The main thing I love about what people create in Dreams is that they are not thinking of marketability. They are just making things up that they want to play themselves – so you see really unique stuff that otherwise would have never been created. If you think of selling points, you are going to study the market and develop something that appeals to the people but in Dreams you are not selling to anyone. You just want to make something because it is fun making it for yourself.
And that’s exactly what the community is discovering. They discover genres that didn’t exist before or you can’t even define. I love to see the art people are creating and putting it out there. I love to see people being able to express themselves however they want to.
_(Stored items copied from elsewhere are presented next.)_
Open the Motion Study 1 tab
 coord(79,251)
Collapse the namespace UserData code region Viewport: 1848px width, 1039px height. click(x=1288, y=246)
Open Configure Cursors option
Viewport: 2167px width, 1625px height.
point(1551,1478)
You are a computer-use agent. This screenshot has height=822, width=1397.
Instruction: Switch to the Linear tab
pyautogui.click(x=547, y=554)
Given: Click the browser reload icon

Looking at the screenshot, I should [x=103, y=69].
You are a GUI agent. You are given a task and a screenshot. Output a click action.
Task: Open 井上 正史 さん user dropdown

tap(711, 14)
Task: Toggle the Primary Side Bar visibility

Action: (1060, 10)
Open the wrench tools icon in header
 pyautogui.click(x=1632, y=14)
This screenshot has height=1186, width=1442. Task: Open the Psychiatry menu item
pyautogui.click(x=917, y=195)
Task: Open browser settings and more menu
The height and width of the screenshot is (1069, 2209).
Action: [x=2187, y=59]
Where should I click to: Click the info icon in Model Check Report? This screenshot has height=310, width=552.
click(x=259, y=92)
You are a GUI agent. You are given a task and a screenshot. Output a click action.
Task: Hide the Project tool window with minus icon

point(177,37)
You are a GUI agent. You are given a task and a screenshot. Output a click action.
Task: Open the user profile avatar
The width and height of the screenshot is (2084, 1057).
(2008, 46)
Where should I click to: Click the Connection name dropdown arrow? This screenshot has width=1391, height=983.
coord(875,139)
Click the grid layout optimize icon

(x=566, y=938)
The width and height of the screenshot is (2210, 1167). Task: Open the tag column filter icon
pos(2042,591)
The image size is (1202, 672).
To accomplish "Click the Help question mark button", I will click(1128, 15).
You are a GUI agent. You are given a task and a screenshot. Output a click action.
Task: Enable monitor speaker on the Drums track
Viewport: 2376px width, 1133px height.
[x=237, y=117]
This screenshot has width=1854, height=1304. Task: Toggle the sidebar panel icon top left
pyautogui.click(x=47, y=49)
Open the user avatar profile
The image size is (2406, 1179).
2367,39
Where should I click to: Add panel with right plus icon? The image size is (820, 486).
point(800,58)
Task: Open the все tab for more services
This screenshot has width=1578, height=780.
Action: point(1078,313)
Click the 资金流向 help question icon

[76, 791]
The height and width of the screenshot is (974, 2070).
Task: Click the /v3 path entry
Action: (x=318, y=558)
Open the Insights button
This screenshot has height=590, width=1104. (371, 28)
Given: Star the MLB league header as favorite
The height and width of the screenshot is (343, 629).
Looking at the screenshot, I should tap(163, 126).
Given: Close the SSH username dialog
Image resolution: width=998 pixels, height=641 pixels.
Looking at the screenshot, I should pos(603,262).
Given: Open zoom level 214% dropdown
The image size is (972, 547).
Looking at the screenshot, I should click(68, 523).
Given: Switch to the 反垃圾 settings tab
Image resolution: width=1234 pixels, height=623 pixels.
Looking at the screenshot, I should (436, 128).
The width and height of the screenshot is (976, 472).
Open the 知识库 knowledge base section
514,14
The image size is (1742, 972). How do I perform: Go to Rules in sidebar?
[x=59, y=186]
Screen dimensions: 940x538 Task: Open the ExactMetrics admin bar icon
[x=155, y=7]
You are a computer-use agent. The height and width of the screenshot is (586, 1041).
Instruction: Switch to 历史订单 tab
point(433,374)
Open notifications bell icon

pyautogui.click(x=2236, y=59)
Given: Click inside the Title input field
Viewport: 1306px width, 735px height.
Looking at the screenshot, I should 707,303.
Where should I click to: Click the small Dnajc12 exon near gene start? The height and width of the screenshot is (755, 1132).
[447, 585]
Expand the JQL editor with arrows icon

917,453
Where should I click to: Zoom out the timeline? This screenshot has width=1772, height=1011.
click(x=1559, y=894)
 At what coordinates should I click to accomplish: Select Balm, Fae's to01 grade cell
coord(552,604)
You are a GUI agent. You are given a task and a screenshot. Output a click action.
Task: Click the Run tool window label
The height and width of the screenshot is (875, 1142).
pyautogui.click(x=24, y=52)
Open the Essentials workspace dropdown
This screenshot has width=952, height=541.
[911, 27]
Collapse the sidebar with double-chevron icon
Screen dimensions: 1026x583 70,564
We have also been observing that many players are discovering for themselves how creative they actually were. For me, that’s one of the main values of Dreams – the creations are not for the market but for the players themselves.
Back at Blender Conference 2014, you were giving a talk where you elaborated on the systems of Free Culture and how our culture can only benefit from Open Source tools. Can you specify how Free Culture has developed since then in your opinion? How is Dreams related to Free Culture?
PABLO: In terms of Free Culture and Creative Commons, I have seen an increased use of Creative Commons as a license for art, but I haven’t seen video games approaching it at all. Nothing has changed in terms of releasing code as open source. There are some amazing and exceptional people such as Blendo Games who often release the code of their games. Nonetheless, I haven’t seen video games adopting Open Source as default as much as I would have liked to.
Historically, the modding scene is proof that everyone can enrich culture by remixing content. Mods themselves are under the copyright rules of the games, so it is not exactly Free Culture. However, it still proves that this approach to creativity is amazing and only positive.
In Dreams and the Dreamverse, the platform where people can share their contents, created elements are remixable by default. Remixable elements could either be a piece of music, a sculpture, characters or a bunch of logic. That means that other people can reuse them in their own scenes after sharing them on the Dreamverse. This is only helpful for everyone. I am so happy to see that Dreams is indirectly teaching people about the Free Culture movement and that they discover for themselves how amazing it is to share. We should not be too strictly attached to our intellectual properties or creations. Let your creations be free and people can only do more with that!
What would you as a CGL alumni like to convey to the students of today?
PABLO: Teamwork is something valuable that you learn in your studies and it’s something that you will need in any case in your life. As well as self-motivation which is something Media Molecule values a lot. These are skills that allow me to enjoy my job and be able to also push for new things. At Media Molecule, we are looking for self-motivated people with not just a wide range of skills but also interested in learning new and different things. You should be flexible in terms of acquiring new knowledge as well as leaving some things behind.
My studies were really multidisciplinary. When I was at KISD and later CGL I understood that initiative and self-motivation were very beneficial for one’s development. At the same time, I am aware that not everyone is comfortable with this kind of freedom and prefer a guided approach. My studies felt more like a playground.
One more thing that I can specifically recommend to 3D artists is that learning 2D animation or 2D drawing will always help you produce better 3D art. One reason for this is that the final image you create is probably going to be displayed on a flat screen. When I am animating in 3D, I always watch out for certain 2D concepts such as silhouettes and shapes. Understanding these concepts gives you a framework and a better understanding of your processes. I really appreciate the times in my studies where we were asked to practice our skills in 2D animation.